4

Unfortunately I can't show you the code but I can give you an idea of what it looks like, what it does and what the problem I have...

<?php
   include(db.php);
   include(tools.php);
   $c = new GetDB(); // Connection to DB
   $t = new Tools(); // Classes to clean, prevent XSS and others
   if(isset($_POST['var'])){
       $nv = json_decode($_POST['var'])

       foreach($nv as $k) {
          $id = $t->clean($k->id);
          // ... goes on for about 10 keys
          // this might seems redundant or insufficient
          $id = $c->real_escape_string($id);
          // ... goes on for the rest of keys...

          $q = $c->query("SELECT * FROM table WHERE id = '$id'");
          $r = $q->fetch_row();
          if ($r[1] > 0) {
          // Item exist in DB then just UPDATE
             $q1 = $c->query(UPDATE TABLE1);
             $q4 = $c->query(UPDATE TABLE2);
             if ($x == 1) {
                 $q2 = $c->query(SELECT);
                 $rq = $q2->fetch_row();
                 if ($rq[0] > 0) {
                     // Item already in table just update
                     $q3 = $c->query(UPDATE TABLE3);
                 } else  {
                     // Item not in table then INSERT
                     $q3 = $c->query(INSERT TABLE3);
                 }
             }
          } else {
            // Item not in DB then Insert
             $q1 = $c->query(INSERT TABLE1);
             $q4 = $c->query(INSERT TABLE2);
             $q3 = $c->query(INSERT TABLE4);
             if($x == 1) {
                $q5 = $c->query(INSERT TABLE3);
             }
          }
       }
   }

As you can see is a very basic INSERT, UPDATE tables script, so before we release to full production we did some test to see that the script is working as it should, and the "result" where excellent...
So, we ran this code against 100 requests, everything when just fine... less than 1.7seconds for the 100 requests... but then we saw the amount of data that needed to be send/post it was a jaw drop for me... over 20K items it takes about 3 to 5min to send the post but the script always crash the "data" is an array in json

array (
   [0] => array (
             [id] => 1,
             [val2] => 1,
             [val3] => 1,
             [val4] => 1,
             [val5] => 1,
             [val6] => 1,
             [val7] => 1,
             [val8] => 1,
             [val8] => 1,
             [val9] => 1,
             [val10] => 1
         ),
   [1] => array (
             [id] => 2,
             [val2] => 2,
             [val3] => 2,
             [val4] => 2,
             [val5] => 2,
             [val6] => 2,
             [val7] => 2,
             [val8] => 2,
             [val8] => 2,
             [val9] => 2,
             [val10] => 2
         ),
//... about 10 to 20K depend on the day and time
)

but in json... any way, sending this information is not a problem, like I said it can take about 3 to 5mins the problem is the code that does the job receiving the data and do the queries... in a normal shared hosting we get a 503 error which by doing a debug it turn out to be a time out, so for our VPS we can increment the max_execution_time to whatever we need to, to process 10K+ it takes about 1hr in our VPS, but in a shared hosting we can't use max_execution_time... So I ask the other developer the one that is sending the information that instead of sending 10K+ in one blow to send a batch of 1K and let it rest for a second then send another batch..and so on ... so far I haven't got any answer... so I was thinking to do the "pause" on my end, say, after process 1K of items wait for a sec then continue but I don't see it as efficient as receiving the data in batches... how would you solve this?

Tanker
  • 1,178
  • 3
  • 16
  • 49
  • Can you receive zip files?
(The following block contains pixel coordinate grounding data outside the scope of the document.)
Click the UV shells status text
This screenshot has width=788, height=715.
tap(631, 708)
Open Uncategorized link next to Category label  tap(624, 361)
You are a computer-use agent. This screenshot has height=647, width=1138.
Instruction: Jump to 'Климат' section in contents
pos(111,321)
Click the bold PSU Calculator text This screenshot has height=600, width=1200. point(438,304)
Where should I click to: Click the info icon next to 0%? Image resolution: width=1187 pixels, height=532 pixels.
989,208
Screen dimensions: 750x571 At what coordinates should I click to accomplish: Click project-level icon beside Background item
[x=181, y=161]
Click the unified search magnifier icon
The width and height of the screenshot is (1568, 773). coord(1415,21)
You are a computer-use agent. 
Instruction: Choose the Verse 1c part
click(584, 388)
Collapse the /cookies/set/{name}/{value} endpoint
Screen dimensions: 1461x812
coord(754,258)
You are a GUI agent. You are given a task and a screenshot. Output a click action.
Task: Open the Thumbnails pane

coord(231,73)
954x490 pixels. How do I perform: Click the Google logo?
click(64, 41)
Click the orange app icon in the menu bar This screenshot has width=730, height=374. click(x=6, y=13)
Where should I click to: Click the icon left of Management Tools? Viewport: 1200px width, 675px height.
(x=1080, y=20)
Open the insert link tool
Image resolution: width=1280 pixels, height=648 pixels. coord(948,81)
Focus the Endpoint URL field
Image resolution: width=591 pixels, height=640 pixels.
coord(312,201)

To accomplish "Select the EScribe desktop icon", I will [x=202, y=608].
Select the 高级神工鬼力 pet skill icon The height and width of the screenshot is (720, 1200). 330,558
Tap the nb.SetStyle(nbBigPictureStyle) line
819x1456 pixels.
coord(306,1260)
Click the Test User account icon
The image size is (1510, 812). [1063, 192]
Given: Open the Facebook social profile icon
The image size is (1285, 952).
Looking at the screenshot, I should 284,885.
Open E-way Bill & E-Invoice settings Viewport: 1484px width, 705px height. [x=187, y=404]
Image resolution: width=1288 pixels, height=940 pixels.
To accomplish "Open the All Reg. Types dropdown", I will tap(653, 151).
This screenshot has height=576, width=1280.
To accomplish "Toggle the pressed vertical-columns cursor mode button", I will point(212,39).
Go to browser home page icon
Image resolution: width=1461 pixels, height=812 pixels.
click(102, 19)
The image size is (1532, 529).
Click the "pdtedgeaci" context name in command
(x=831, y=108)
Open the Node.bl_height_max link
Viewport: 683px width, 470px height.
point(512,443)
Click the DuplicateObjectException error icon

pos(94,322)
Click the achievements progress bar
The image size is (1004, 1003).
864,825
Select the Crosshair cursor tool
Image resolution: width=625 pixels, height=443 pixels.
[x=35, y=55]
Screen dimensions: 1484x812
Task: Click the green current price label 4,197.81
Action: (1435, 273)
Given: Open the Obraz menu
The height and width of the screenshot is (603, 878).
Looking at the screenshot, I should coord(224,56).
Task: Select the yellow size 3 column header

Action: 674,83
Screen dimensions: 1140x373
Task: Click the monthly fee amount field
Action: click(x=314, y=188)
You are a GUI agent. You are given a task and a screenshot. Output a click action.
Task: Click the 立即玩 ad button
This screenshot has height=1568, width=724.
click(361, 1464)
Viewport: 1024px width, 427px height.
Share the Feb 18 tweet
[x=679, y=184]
If so, client can upload zip file containing data. You can receive and send acknowledgement. Process the zip in batch. Report errors, if any – zedfoxus Jun 18 '15 at 03:06
  • that is actually not a bad idea, they would have to zip the information, sent it to my script and I can handle the upload, unzip, read file, then when finish delete file extracted and zip... uhh, not a bad idea, thanks. – Tanker Jun 18 '15 at 03:14
  • 2
    That entire code can be rewritten in max 5 lines of code if you used the database properly. Using it properly means this: you don't check if item exists in PHP. You perform `INSERT INTO ... ON DUPLICATE KEY UPDATE`. Wrapping several hundreds or thousands inserts/updates in a transaction makes this execute quickly. Best part: you never end up with duplicates. Ever. – N.B. Jun 18 '15 at 06:03

2 Answers2

1

Sorry, I don't have enough reputation to comment everywhere, yet, so I have to write this in an answer. I would recommend zedfoxus' method of batch processing above. In addition, I would highly recommend figuring out a way of processing those queries faster. Keep in mind that every single PHP function call, etc. gets multiplied by every row of data. Here are just a couple of the ways you might be able to get better performance:

  1. Use prepared statements. This will allow MySQL to cache the memory operation for each successive query. This is really important.
  2. If you use prepared statements, then you can drop the $c->real_escape_string() calls. I would also scratch my head to see what you can safely leave out of the $t->clean() method.
  3. Next I would evaluate the performance of evaluating every single row individually. I'd have to benchmark it to be sure, but I think running a few PHP statements beforehand will be faster than making umpteen unnecessary MySQL SELECT and UPDATE calls. MySQL is much faster when inserting multiple rows at a time. If you expect multiple rows of your input to be changing the same row in the database, then you might want to consider the following:

    a. Think about creating a temporary, precompiled array (depending on memory usage involved) that stores the unique rows of data. I would also consider doing the same for the secondary TABLE3. This would eliminate needless "update" queries, and make part b possible.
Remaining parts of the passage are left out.